Ao contrário das ocasiões anteriores, este ano foi menor o prazo permitido para permanência dos barraqueiros que trabalharam durante o Jubileu do Senhor Bom Jesus de Matozinhos.
A festa religiosa, que atrai milhares de pessoas, ocorre oficialmente no período de 7 a 14 de setembro; mas tradicionalmente os barraqueiros acabam permanecendo na cidade por um período maior que pode chegar a até uma semana após o encerramento das comemorações.
Muita gente, seja para fugir da multidão que se aglomera nos principais dias da festa ou para aproveitar melhores preços nos últimos dias, aproveita para ir às compras quando o Jubileu termina. Porém, os consumidores foram surpreendidos pela determinação da prefeitura de que toda a área da ladeira ocupada pelas barracas deveria estar desimpedida até esta quinta-feira, dia 19.
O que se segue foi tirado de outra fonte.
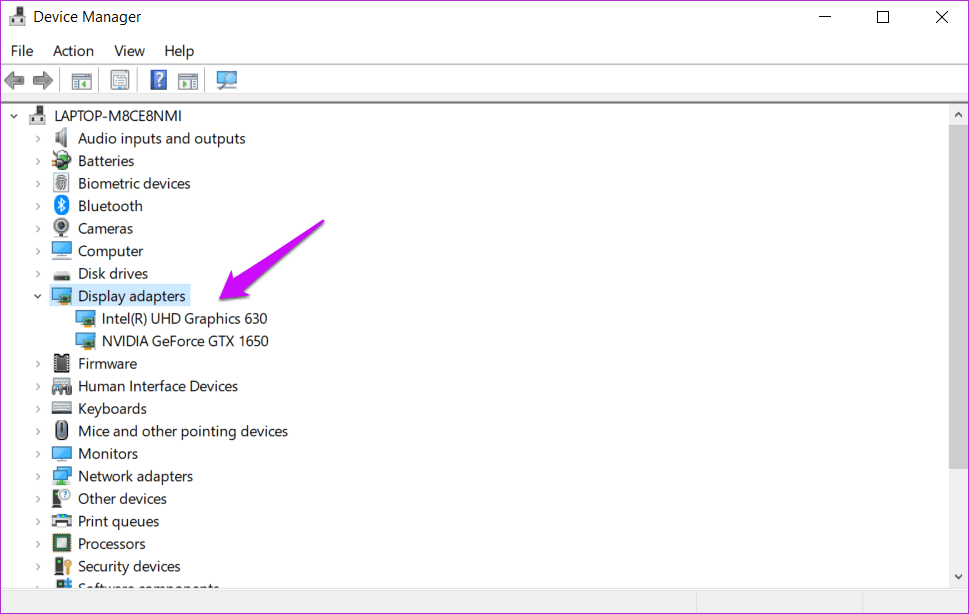Click the Scan for hardware changes icon
This screenshot has height=614, width=969.
pos(226,80)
De acordo com José Pedro de Miranda, representante da comissão organizadora das festividades do Jubileu, os barraqueiros foram comunicados de que a permanência seria até o dia 17. Nesta quinta-feira, porém, muitos se recusaram a desmontar as barracas e alguns desafiaram a prefeitura, insistindo em continuar vendendo suas mercadorias. Eles argumentam que o movimento foi mais fraco este ano e precisariam ficar, pelo menos, até o próximo domingo (22) para recuperar o prejuízo. Contudo, a prefeitura se mantém irredutível, alegando que todo o aparato montado para a festa, incluindo o trabalho de brigadistas, seguranças e infraestrutura, precisa ser desmobilizado.
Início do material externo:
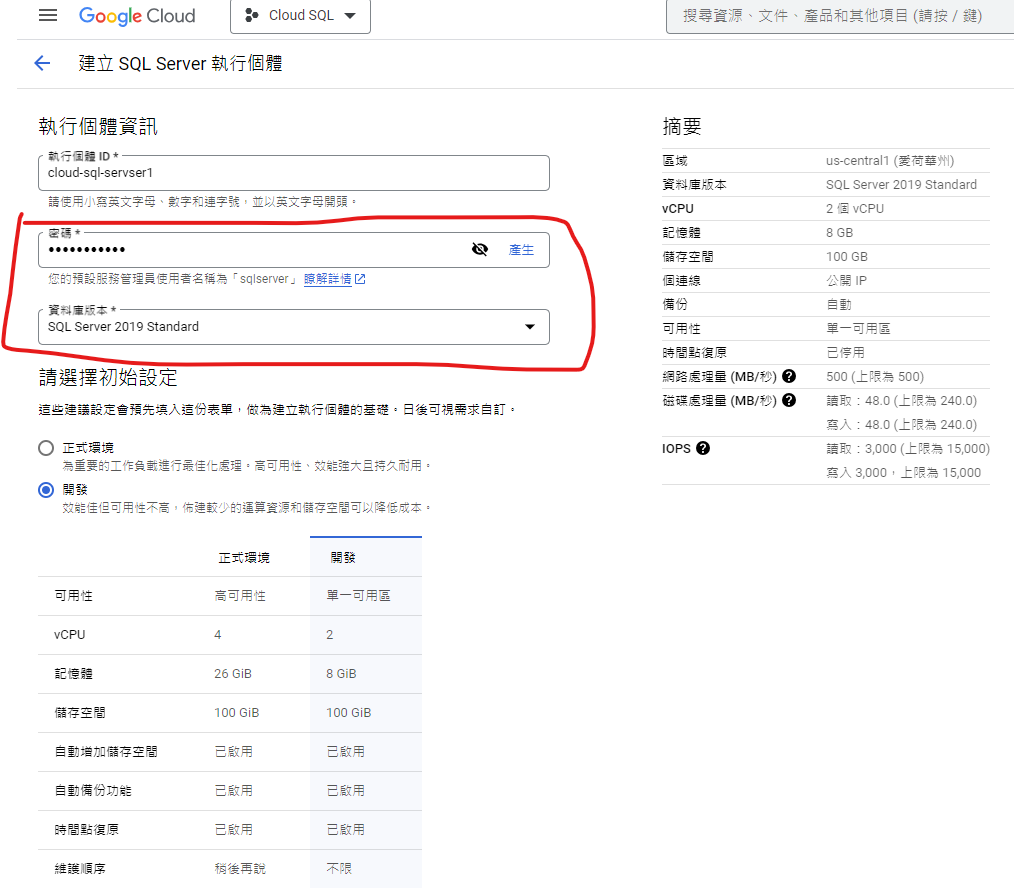The height and width of the screenshot is (896, 1014).
Task: Click help icon beside 網路處理量
Action: (789, 377)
O coordenador informou que, se os ambulantes insistirem em não desmontar as barracas, a administração municipal recorrerá à Justiça para que a ordem seja cumprida. Os que insistirem em permanecer serão notificados, responderão a processo e estarão sujeitos à cobrança de multa. Contudo, José Pedro Miranda frisou que não se cogita, ao menos neste primeiro momento, o uso de força para dispersar os barraqueiros
A presença dos barraqueiros, apesar de agradar a quem procura por preços mais em conta, tem impacto direto no comércio local e compromete parte da rotina da cidade, como o trânsito, por exemplo, precisa ser desviado enquanto as barracas estão montadas.